The 2000 UST Growling Tigers men's basketball team represented University of Santo Tomas in the 63rd season of the University Athletic Association of the Philippines. The men's basketball tournament for the school year 2000–01 began on July 15, 2000, and the host school for the season was also UST.

The Tigers ended the double round-robin eliminations in joint fourth place with the UE Red Warriors, with eight wins and six losses. They won their playoff match for the fourth and final semifinal slot over the Warriors, 65–61. UST has qualified in each of the UAAP seasons' semifinal series since the Final Four format took effect in 1994.

Four of their games went into overtime, with three resulting to wins over the UP Fighting Maroons, the Adamson Falcons and the NU Bulldogs, and one ending on a loss to the FEU Tamaraws, all in the second round of eliminations.

They had an average winning margin of 6.4 points and an average losing margin of 6.5 points.

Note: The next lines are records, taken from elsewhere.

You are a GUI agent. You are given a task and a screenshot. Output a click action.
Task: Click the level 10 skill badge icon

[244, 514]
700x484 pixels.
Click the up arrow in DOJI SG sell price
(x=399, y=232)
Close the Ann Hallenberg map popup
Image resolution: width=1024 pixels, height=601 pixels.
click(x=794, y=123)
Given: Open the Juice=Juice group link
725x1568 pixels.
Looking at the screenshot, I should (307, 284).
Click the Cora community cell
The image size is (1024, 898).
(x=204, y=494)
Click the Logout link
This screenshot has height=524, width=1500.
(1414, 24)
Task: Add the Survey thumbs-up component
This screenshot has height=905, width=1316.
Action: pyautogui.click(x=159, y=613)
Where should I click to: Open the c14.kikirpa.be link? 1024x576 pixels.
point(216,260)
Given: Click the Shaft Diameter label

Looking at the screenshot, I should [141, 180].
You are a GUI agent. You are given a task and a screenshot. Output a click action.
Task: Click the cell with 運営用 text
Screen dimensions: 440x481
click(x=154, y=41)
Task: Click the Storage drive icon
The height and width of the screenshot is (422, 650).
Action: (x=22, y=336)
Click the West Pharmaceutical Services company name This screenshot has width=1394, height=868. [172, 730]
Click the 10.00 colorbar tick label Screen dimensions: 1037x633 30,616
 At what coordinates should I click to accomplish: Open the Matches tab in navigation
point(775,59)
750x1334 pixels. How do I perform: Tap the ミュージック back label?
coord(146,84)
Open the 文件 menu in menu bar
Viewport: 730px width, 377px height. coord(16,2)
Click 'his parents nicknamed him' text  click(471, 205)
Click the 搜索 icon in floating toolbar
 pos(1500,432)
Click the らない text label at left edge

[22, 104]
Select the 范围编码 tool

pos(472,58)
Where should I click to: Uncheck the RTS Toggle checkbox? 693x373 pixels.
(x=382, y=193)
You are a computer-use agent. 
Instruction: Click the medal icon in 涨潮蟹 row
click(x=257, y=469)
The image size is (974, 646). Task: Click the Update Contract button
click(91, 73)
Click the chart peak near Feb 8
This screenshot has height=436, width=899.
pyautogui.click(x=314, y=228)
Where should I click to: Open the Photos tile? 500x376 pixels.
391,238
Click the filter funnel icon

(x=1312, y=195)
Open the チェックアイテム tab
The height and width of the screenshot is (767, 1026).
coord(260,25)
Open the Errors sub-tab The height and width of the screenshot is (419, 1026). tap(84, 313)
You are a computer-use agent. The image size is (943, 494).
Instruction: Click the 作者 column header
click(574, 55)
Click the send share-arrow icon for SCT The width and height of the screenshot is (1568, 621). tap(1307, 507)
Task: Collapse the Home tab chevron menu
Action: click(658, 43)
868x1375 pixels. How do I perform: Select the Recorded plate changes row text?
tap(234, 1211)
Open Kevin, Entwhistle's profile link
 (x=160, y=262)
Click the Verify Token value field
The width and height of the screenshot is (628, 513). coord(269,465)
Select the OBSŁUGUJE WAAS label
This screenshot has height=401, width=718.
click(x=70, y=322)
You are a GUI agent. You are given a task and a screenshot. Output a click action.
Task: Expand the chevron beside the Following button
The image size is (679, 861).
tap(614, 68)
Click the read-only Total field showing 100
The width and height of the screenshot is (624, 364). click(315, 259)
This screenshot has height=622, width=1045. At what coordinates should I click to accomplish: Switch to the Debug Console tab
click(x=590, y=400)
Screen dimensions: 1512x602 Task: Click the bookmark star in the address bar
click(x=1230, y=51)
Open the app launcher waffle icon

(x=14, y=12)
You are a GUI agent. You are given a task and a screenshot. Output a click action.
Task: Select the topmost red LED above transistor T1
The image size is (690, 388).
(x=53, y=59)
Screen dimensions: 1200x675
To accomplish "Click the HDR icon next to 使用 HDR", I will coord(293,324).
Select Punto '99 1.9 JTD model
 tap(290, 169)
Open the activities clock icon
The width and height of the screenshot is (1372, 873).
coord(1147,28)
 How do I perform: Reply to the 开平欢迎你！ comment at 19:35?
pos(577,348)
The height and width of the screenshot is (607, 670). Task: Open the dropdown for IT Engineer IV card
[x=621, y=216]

The Growling Tigers once again faced the De La Salle Green Archers in the Final Four on a twice-to-win disadvantage, and went unsuccessful with a 62–65 defeat.

==Roster changes==
The Tigers lost team captain Gelo Velasco to graduation, as well as their defense specialist in forward Jeff Valeriano. Among UST's new players are the rookie forward Christian Luanzon, who is coming off back-to-back championships with Saint Stephen's High School in the Metro Manila Tiong Lian Basketball Association, and returning guard Apol Tuadles.

===Subtractions===

| Pos. | No. | Nat. | Player | Height | Year | High school | Notes |
|---|---|---|---|---|---|---|---|
| PG | 6 | Philippines | Angelo Velasco | 5' 9" | 5th | St. Francis High School | Graduated |
| PF | 11 | Philippines | Jose Valeriano | 6' 3" | 2nd |  | Academic deficiencies |
| SG | 16 | Philippines | Kelwin Jansen Ang | 5' 10" | 2nd | University of Santo Tomas | Transferred to Colegio de San Juan de Letran |
| PG | 19 | Philippines | Erwin de Leon | 5' 11" | 2nd |  | Relegated to Team B |
| PF | 20 | Philippines | Iago Jaime Raterta | 6' 3" | 2nd |  | Relegated to Team B |

===Additions===

| Pos. | No. | Nat. | Player | Height | Year | High school | Notes |
|---|---|---|---|---|---|---|---|
| PG | 6 | Philippines | Edsel Ronald del Rosario | 5' 9" | 1st | University of Santo Tomas | Rookie |
| PF | 13 | Philippines | Christian Pierce Luanzon | 6' 4" | 1st | Saint Stephen's High School | Rookie |
| SF | 16 | Philippines | Arnulfo Roan Tuadles, Jr. | 6' 1" | 2nd | Saint Francis of Assisi College | Returning from Season 61 |
| C | 19 | Philippines | Kenneth Co Yu Kang | 6' 5" | 1st | Jubilee Christian Academy | Rookie |
| PG | 20 | Philippines | Donn Rez Villamin | 6' 3" | 1st | Rizal High School | Rookie |

==Schedule and results==
===Preseason tournaments===
The Growling Tigers joined the inaugural season of the six-team National Basketball League in May. Games were played in a double round-robin home and away format, and were televised on ABS-CBN.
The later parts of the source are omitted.